* begin Reading passage *

By Michelle Riddell
When you first move to the country after living in the city your whole life, you stick out like a perfectly manicured thumb. You don’t know the rules, the customs, or the subtle societal mores dictating behavior. You have misgivings about fitting in: Why doesn’t anyone else wear bangs? Am I supposed to dry clean this Carhartt coat? Will I lose my chopstick dexterity without a Korean barbeque within walking distance? To your rural neighbors—most of whom belong to one of three familial factions— you are an outsider, an interloper, a passing transient who won’t last through the harvest.
But you do.
You make it through that harvest and the next, and before you know it, ten years have passed since you moved to the sticks. Your initial reservations dried up long ago like the spring mud that evaporates into filthy summer dust and covers everything. Now, you feel like Linda Hamilton in Terminator 2 with a chiseled resilience to endure any hardship thrown your way: Fifteen snow days in one month due to impassable roads? Meh. Local grocery store doesn’t carry Sriracha sauce? Whatever. Neighbors who fly both a Hooters and a Confederate flag? Handled like a Boss (and by handled, you mean ignored).

* end Reading passage *

• Task requirements
List the hardships that the essay about moving to the country gives as examples of what can be endured after ten years there. Rely only on the essay about moving to the country.

* begin Data lines *

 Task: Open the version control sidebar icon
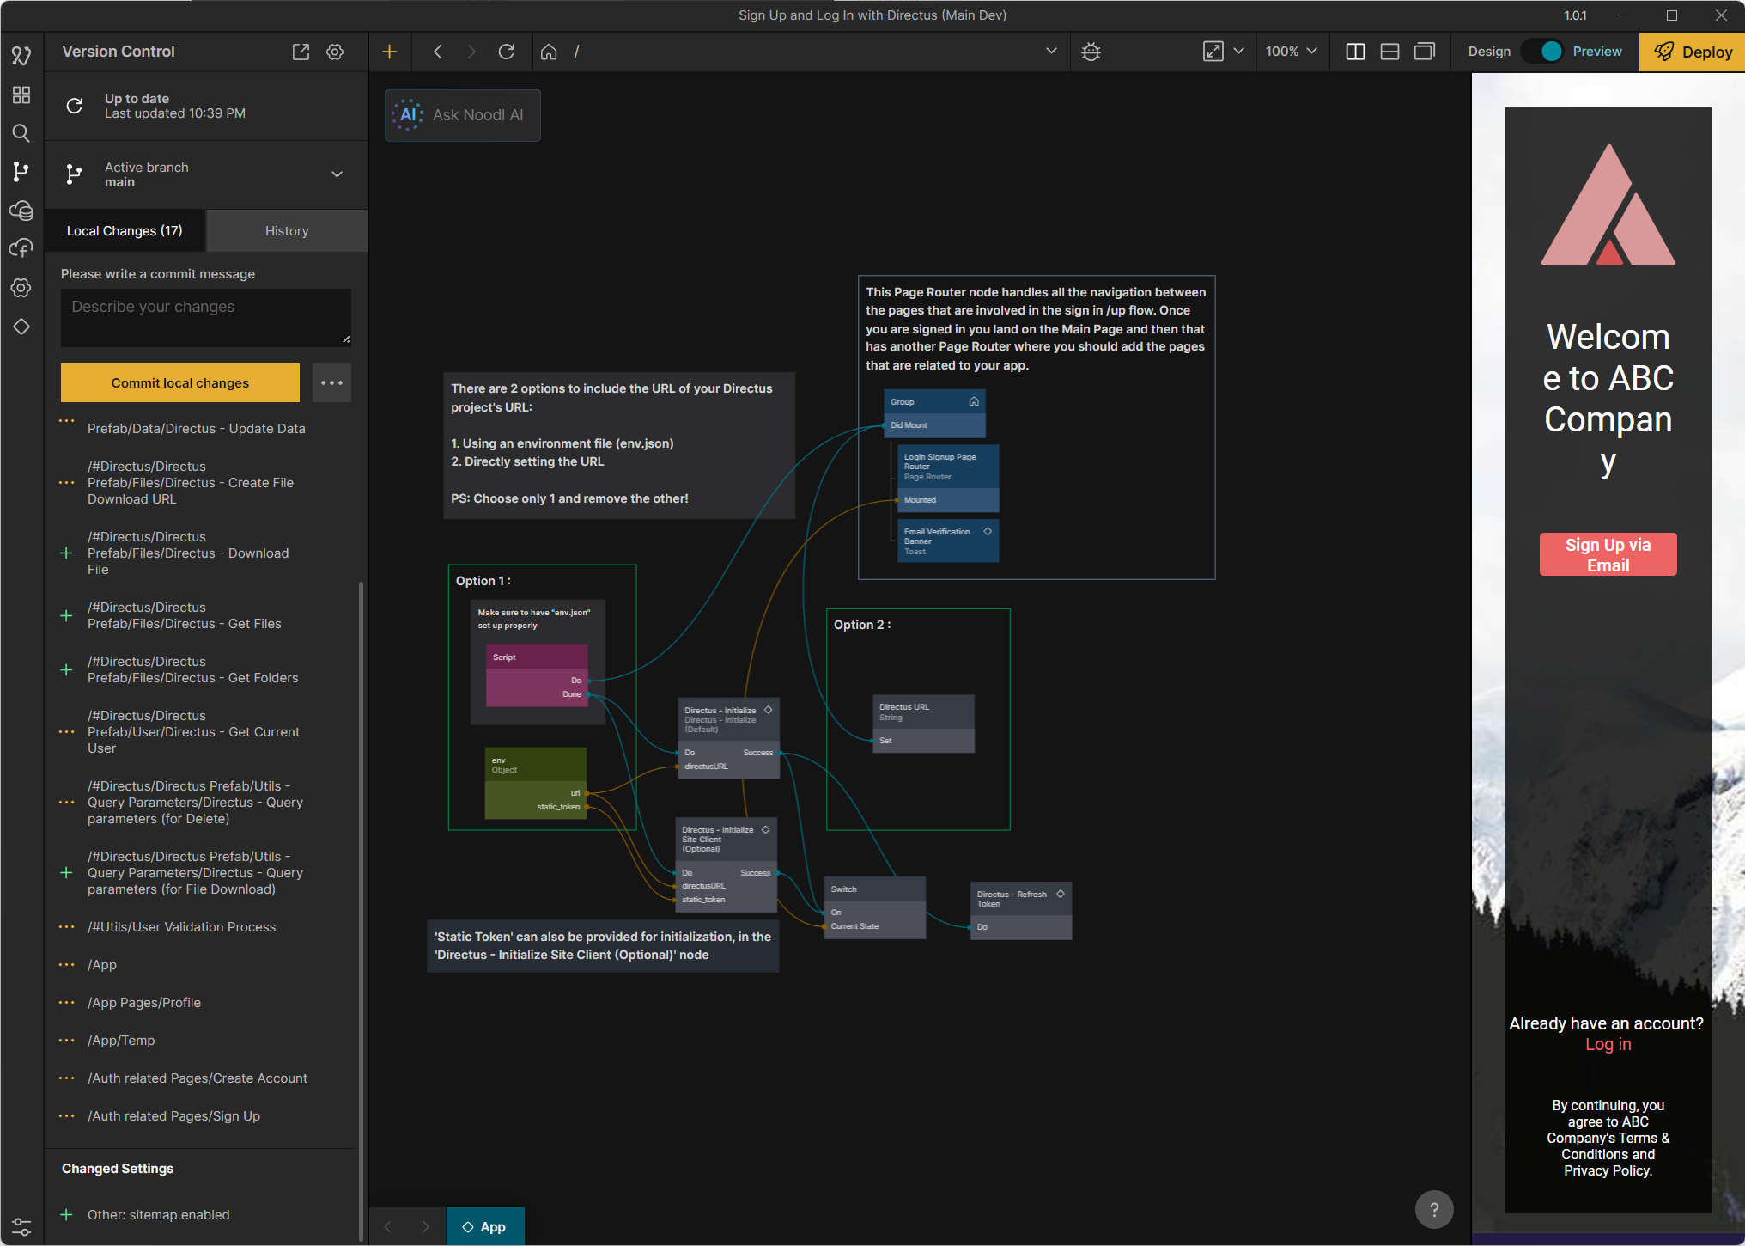pyautogui.click(x=21, y=172)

* end Data lines *

• Task response
- Fifteen snow days in one month due to impassable roads
- The local grocery store not carrying Sriracha sauce
- Neighbors who fly both a Hooters and a Confederate flag